Micro-Environmental Factors Affecting Diel Patterns of Foraging in the Leaf-Cutting Ant Atta cephalotes (L.) (Formicidae: Attini)

Abstract

Long-term, regular and widespread changes in the physical environment of leaf-cutting ants do not seem directly responsible for their characteristic rhythmic foraging behaviour (Lewis, Pollard & Dibley 1974). However, there are suggestions that the micro-weather near each nest, or even peculiar to each trail or nest-entrance may affect their foraging rhythms. For example, in Trinidad many farmers and gardeners claim that nocturnal foraging is encouraged by warm nights, by cool or very hot dry days, and by full clear moonlight; conversely, diurnal foraging is supposedly encouraged by cool nights, warm days and moonless or dull nights. In other Caribbean and Central American territories scientific, as well as lay opinion, seems to be confused. Belt (1874) suggested that Atta in Nicaragua became nocturnal during hot weather, and Cherrett (1968) found A. cephalotes (L.) in Guyana least active in the warmest (32-35? C) time of day. In the U.S.A., Moser (1967) thought that trail temperatures determined whether A. texana (Buckley) could forage, but that the range of temperatures over which foraging occurred (1 1-29? C) was so wide that other undetected factors might also be important.
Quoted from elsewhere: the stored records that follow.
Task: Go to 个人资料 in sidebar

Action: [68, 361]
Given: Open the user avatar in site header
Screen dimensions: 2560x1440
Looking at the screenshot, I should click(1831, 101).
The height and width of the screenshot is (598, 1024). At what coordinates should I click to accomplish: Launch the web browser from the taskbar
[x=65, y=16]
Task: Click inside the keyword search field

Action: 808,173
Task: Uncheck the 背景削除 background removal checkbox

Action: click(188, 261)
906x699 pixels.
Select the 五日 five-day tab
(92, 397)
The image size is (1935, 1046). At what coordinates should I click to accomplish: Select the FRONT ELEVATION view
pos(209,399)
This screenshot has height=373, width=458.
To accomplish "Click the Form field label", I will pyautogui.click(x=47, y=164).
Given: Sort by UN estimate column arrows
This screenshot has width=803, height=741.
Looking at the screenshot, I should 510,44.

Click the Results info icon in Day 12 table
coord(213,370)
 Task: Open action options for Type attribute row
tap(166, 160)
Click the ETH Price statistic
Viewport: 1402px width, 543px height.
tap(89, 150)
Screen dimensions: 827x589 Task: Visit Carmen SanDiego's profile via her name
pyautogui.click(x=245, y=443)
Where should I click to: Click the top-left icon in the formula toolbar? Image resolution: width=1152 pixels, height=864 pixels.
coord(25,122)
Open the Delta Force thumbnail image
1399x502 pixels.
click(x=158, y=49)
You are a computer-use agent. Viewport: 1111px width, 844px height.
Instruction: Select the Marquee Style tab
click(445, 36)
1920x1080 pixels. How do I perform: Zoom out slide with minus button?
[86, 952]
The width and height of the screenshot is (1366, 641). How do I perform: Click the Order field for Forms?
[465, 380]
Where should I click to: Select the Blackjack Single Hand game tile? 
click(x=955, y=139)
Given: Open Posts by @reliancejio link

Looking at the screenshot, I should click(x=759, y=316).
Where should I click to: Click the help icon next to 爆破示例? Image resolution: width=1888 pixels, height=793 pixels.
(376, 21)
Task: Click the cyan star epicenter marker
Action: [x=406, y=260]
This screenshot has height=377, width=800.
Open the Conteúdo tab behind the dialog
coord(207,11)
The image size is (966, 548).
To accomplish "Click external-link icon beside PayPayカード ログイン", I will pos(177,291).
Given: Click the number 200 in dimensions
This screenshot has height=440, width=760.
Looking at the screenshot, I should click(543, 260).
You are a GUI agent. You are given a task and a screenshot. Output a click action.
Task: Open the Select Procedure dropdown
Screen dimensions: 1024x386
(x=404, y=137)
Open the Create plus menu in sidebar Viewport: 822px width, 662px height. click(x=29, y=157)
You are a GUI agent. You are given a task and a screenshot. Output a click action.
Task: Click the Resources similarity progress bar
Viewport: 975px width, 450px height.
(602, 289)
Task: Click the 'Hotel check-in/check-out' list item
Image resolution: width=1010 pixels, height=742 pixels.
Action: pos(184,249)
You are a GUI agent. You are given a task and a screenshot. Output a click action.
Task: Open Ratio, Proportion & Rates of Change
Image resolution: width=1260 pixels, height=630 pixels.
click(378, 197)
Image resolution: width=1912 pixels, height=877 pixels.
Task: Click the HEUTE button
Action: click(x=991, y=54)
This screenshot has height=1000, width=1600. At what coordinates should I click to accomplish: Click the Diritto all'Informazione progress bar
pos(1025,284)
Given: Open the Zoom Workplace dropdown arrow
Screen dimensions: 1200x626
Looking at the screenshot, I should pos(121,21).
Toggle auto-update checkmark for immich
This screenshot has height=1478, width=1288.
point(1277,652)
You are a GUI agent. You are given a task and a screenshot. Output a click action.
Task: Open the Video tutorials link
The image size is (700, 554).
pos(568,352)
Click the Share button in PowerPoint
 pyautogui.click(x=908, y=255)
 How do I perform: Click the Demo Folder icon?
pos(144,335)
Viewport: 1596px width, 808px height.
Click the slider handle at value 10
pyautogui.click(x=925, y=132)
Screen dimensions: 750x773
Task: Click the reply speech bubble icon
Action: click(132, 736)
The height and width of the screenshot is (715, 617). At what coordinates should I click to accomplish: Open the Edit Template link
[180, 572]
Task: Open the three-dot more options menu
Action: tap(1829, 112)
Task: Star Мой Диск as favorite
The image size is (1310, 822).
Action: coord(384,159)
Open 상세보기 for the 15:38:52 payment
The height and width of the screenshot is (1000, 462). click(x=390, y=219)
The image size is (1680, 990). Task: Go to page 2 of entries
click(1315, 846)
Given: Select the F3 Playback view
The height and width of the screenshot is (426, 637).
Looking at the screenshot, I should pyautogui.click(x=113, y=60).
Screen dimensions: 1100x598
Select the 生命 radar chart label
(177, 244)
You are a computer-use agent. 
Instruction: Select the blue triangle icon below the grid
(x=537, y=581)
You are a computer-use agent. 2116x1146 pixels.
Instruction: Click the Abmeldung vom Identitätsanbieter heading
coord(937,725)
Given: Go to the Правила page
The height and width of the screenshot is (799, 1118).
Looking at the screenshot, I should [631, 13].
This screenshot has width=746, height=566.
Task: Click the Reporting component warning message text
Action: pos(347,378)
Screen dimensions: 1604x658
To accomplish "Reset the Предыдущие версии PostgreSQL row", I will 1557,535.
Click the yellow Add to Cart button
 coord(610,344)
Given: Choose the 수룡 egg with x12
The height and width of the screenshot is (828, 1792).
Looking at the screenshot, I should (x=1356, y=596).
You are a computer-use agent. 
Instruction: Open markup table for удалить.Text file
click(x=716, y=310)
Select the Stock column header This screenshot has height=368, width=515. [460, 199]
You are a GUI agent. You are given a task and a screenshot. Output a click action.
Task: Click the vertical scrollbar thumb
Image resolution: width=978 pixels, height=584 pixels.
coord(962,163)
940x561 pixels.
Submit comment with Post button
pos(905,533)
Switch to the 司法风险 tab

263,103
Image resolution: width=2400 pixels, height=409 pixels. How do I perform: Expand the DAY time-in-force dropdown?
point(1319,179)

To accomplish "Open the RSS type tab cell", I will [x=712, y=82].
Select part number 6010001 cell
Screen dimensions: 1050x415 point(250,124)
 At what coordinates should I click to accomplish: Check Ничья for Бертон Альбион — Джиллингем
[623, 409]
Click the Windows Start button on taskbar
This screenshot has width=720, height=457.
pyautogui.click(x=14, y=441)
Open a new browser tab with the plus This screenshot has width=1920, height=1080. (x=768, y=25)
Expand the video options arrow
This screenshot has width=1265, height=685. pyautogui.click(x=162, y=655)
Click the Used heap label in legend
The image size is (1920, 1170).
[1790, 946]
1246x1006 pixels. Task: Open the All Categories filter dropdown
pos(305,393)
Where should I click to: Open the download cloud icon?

By contrast, Hodgson (1955) claimed that foraging by A. cephalotes isthmicola (Weber) in Panama started when morning light fell on the nest entrances, although an inherent rhythm caused the ants to move towards the entrances while light was still very dim. The only way to test these explanations was to make detailed measurements of the components of the micro-weather experienced by ants in their nests, at the nest entrances, and on trails, to compare with the numbers of foragers emerging to collect vegetation. This paper, therefore, describes a series of analyses of the separate and combined effects of components of micro-weather on foraging behaviour. Before each foraging period is well established, unladen ants mill around the nest entrances and then 'explore' the first few metres of the trail as though 'sensing' the environment. Many of these ants re-enter the nest, then the foragers begin to stream outwards to a cutting site. Once this exodus has started, most of the foraging population seems to have been recruited within 2-3 h (Lewis et al. 1974). Therefore, the search for physical stimuli to foraging was concentrated on the conditions experienced over the short period just before and after exodus started each day or night.